- **Consigne 1**: Recopiez mot pour mot le passage du texte sur le livre Les fusibles, de « Écrit par deux » à « certains départs précipités. ».
- **Consigne 2**: D'après le texte sur le livre Les fusibles, les affirmations suivantes sont-elles exactes ? Répondez par oui ou par non, en citant à l'identique les mots du texte qui tranchent. (a) Le livre a été écrit par deux journalistes de l'AFP et de M6. (b) Le livre raconte le destin des personnes concernées du point de vue de la presse. (c) La personne qui écrit le texte a passé près de quinze années dans une entreprise.
- **Consigne 3**: Rédigez la suite du texte sur le livre Les fusibles, à partir de sa dernière phrase.

- **Extrait du document**:
%%

Les fusibles
Les fusibles, ce sont ces membres d’une organisation, quel que soit le type d’organisation auquel on pense – entreprise, parti politique, association – qui paient pour les autres, et évitent en général au big boss de perdre sa place. Cela peut paraître surprenant, ou abject, quand on en voit pour la première fois, mais plus on vieillit, et plus on rencontre ce type de situation autour de soi. J’en ai croisé quelques uns dans l’entreprise où j’ai passé près de quinze années (ce qui a surement permis à la première ligne de management de durer un peu plus que de coutume). Le phénomène est plus courant qu’on ne le croit, et le principe d’y consacrer un livre n’est finalement pas si surprenant.
Écrit par deux journalistes de l’AFP et de M6, Les fusibles est donc en théorie entièrement consacré aux fusibles. On y découvre le destin de Patrick Pelata (ex Renault), de Guy Alves (ex Bygmalion), de Jean-Pierre Canet (ex France Télévisions) ou de Florian Philippot (ex FN), non du point de vue de la presse mais de celui des principaux intéressés. Rien que pour cela, ce livre mérite d’être lu. On comprend enfin ce qui clochait dans certaines décisions, certains départs précipités.

%%

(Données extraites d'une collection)
%%

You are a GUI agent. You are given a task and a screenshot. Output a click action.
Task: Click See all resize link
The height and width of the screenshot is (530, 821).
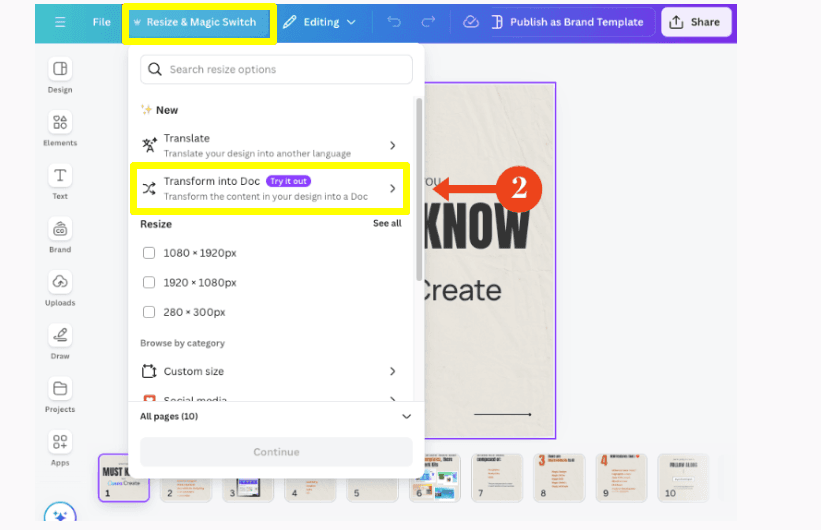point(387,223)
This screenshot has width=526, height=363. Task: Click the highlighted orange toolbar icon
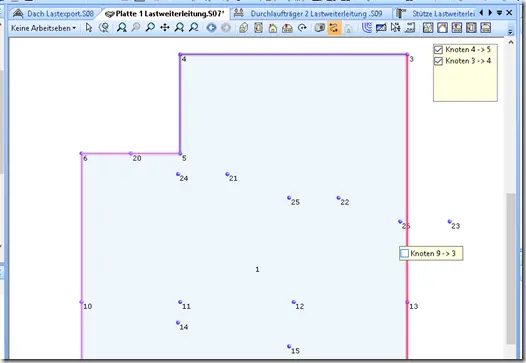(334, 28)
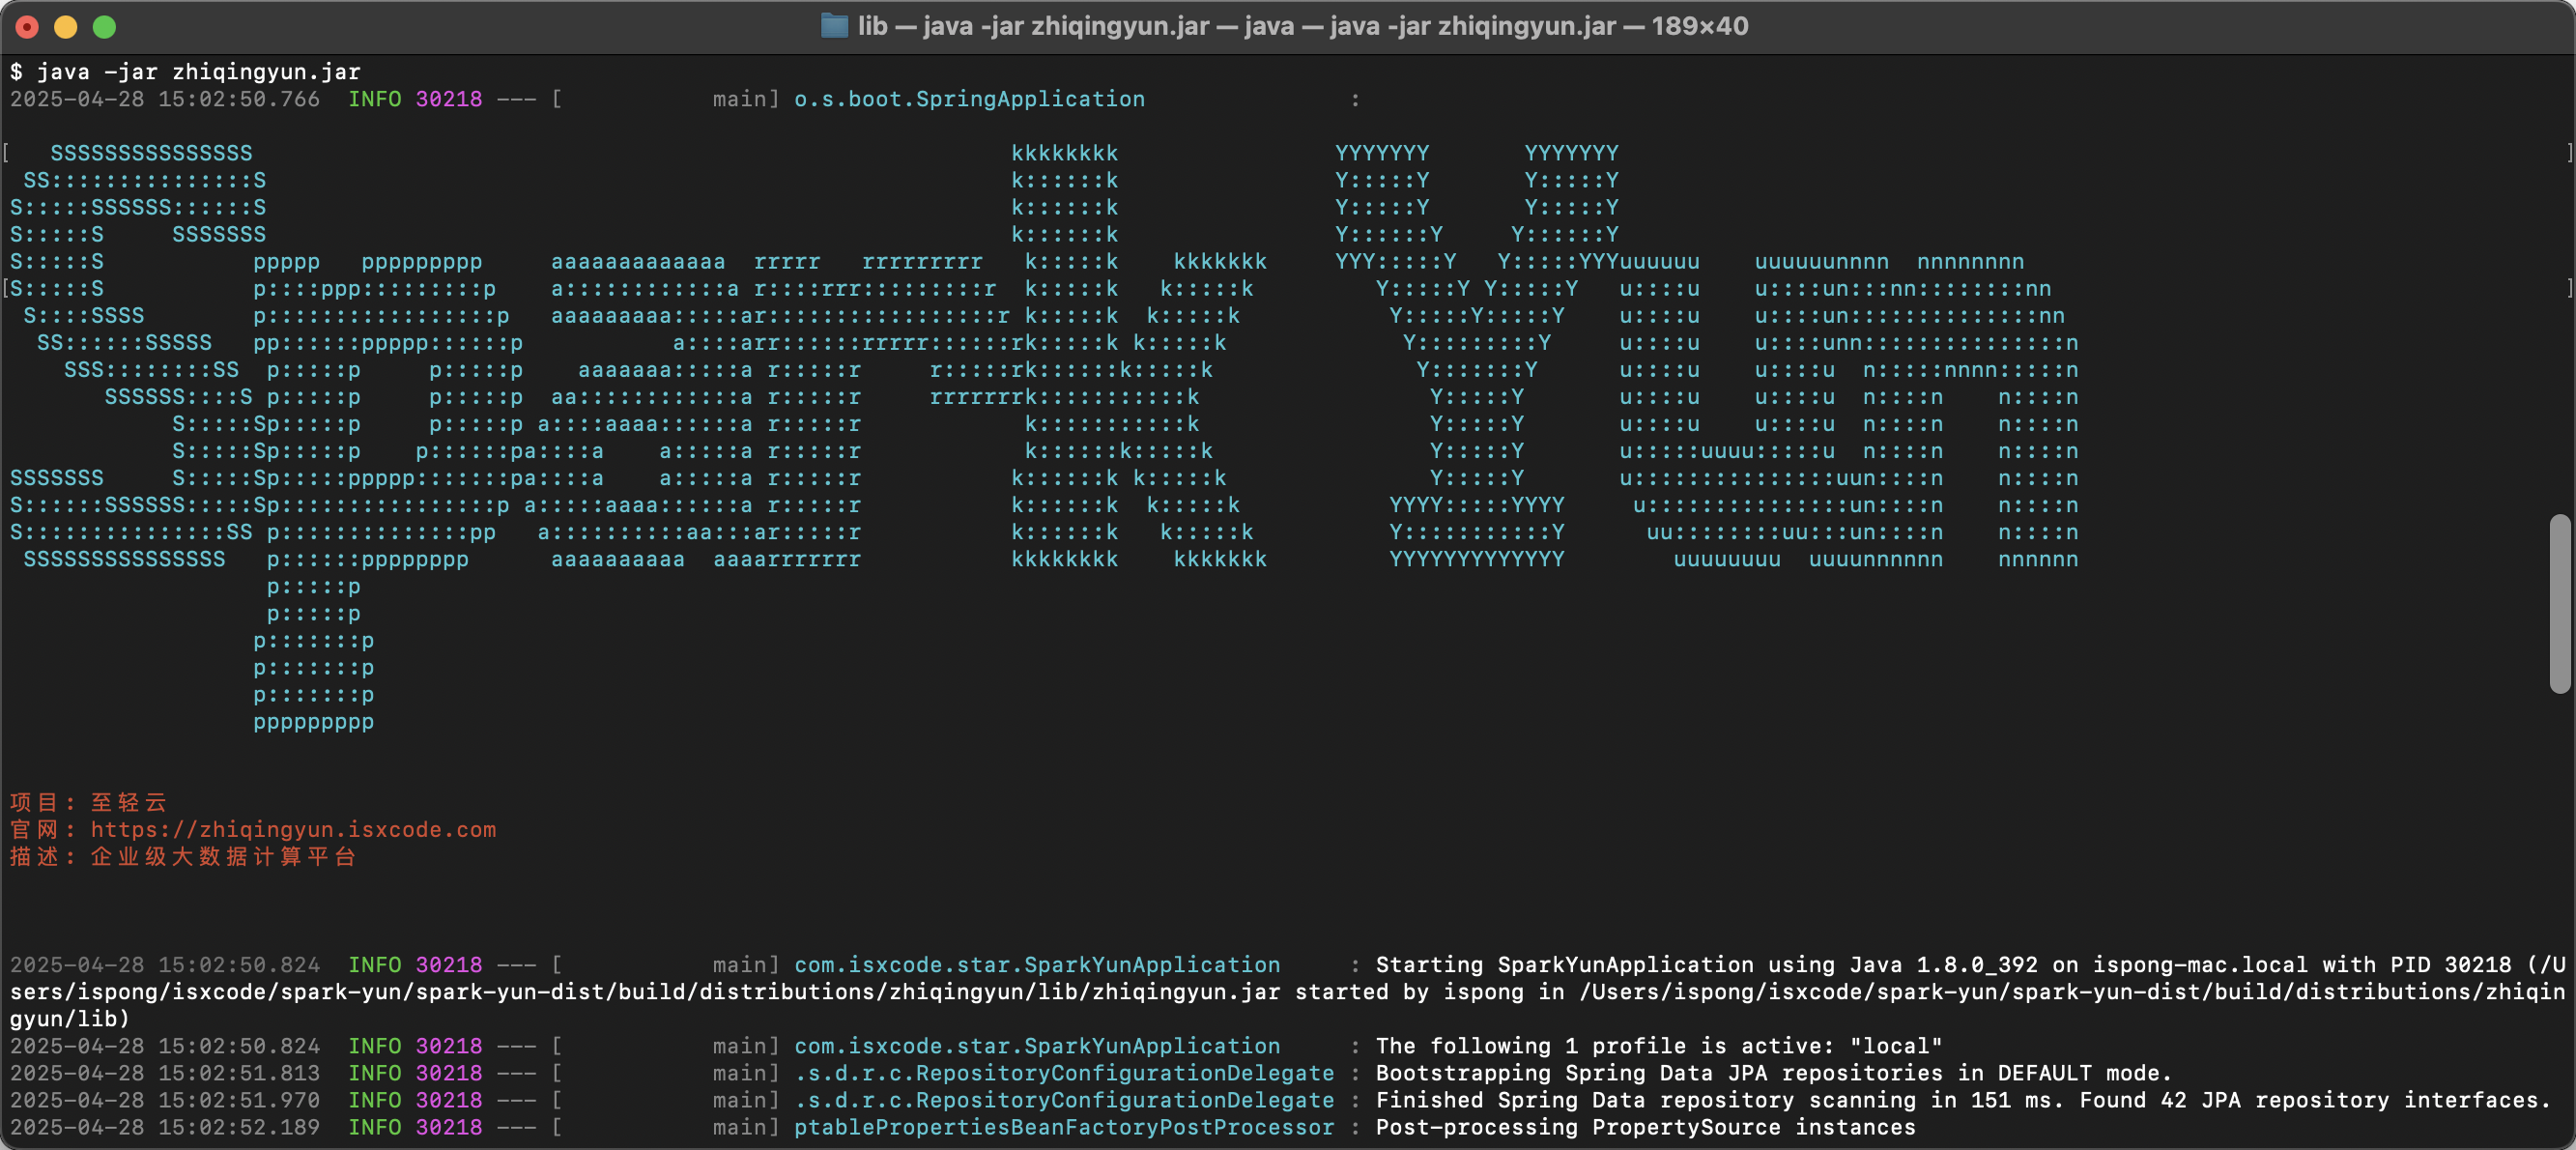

%%

- **Réponse attendue 1**:
Écrit par deux journalistes de l’AFP et de M6, Les fusibles est donc en théorie entièrement consacré aux fusibles. On y découvre le destin de Patrick Pelata (ex Renault), de Guy Alves (ex Bygmalion), de Jean-Pierre Canet (ex France Télévisions) ou de Florian Philippot (ex FN), non du point de vue de la presse mais de celui des principaux intéressés. Rien que pour cela, ce livre mérite d’être lu. On comprend enfin ce qui clochait dans certaines décisions, certains départs précipités.

- **Réponse attendue 2**:
(a) Oui : « Écrit par deux journalistes de l’AFP et de M6 ».
(b) Non : « non du point de vue de la presse mais de celui des principaux intéressés ».
(c) Oui : « l’entreprise où j’ai passé près de quinze années ».

- **Réponse attendue 3**:
Car du point de vue du fusible, les situations sont souvent bien plus claires: le fusible paie pour ce qui a foiré, et que le boss ne peut – ou ne veut – assumer. Il s’agit d’une sorte de stratégie du bouc émissaire, plus ou moins consentant d’ailleurs.
Pourtant, ce livre, qui se laisse lire assez facilement, pêche par certains défauts. Outre une relecture peut-être hâtive (certaines dates clochent, quand il ne s’agit pas de phrases incomplètes), le principale reproche qu’on peut lui adresser, c’est de couvrir des situations qui ne relèvent pas toutes d’un problème de fusible, mais bien plus de règlements de comptes entre parties adverses. En quoi le juge Lambert, Karim Benzema ou Aquilino Morelle ont-ils joué le rôle de fusible? Il s’agit plus, dans le premier cas, d’un « dégât collatéral » de l’affaire Grégory, dans le second des suites logiques d’un scandale qui n’a pas fini de polluer l’équipe de France, et dans le dernier d’une remise en ordre de l’équipe des proches collaborateurs de François Hollande.
Il ne faut pas voir de possibilité de fusible dans toute situation conflictuelle. Il existe suffisamment de cas de vrais « fusibles » pour ne pas tout mettre dans le même panier. C’est le piège dans lequel les auteurs sont probablement tombés. Peut-être n’avaient-ils pas trouvé suffisamment de fusibles à faire témoigner: car il faut le préciser, quand un fusible « saute », les dégâts occasionnés sont en général terribles pour l’individu concerné.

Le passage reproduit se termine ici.